2.2 Licensee Limitations. Except as otherwise specifically permitted under Section 2.1, Licensee shall not use, copy, modify, create derivative works of, distribute, sell, assign, sublicense, lease, loan, rent, timeshare, provide access to, or transfer to a third party the Software, nor permit any third party to do any of the foregoing. Licensee may not (i) derive or attempt to derive the source code of all or any portion of the Software provided to Licensee in object code form, (ii) permit any third party to derive or attempt to derive such source code, (iii) reverse engineer, decompile, disassemble, or translate the Software or the System or any part thereof; or (iv) perform or disclose benchmarks or other comparisons of the Software without RTR’s prior written consent. The Software may be used only as incorporated in or configuration of the System.
2.3 No Implied License. Licensee acknowledges and agrees that this Agreement in no way shall be construed to provide to Licensee, or any third party, any express or implied license to use, copy or otherwise exploit the Software or any portion thereof (including any intellectual property embodied therein) except as expressly set forth in Section 2.1.
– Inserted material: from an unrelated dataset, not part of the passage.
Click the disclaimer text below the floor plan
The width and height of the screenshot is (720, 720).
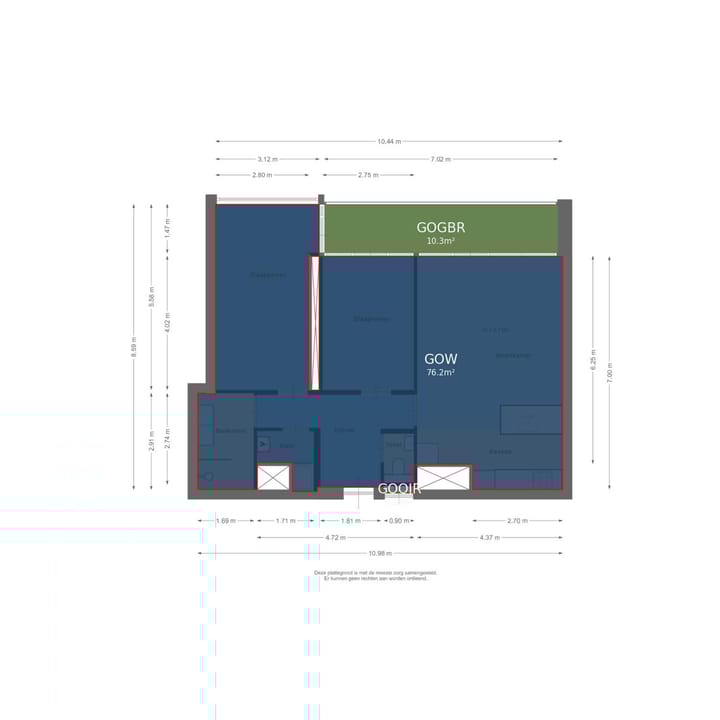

Except for the license granted hereunder, all rights, title and interests, including without limitation all worldwide patent, copyright, trademark, trade secret and any other rights in and to the Software, System and the Documentation are retained by RTR and its licensors. Licensee agrees that it shall not do, or cause to be done, any acts or things contesting or in any way impairing or tending to impair any portion of the right, title and interest of RTR or its licensors in and to such intellectual property rights.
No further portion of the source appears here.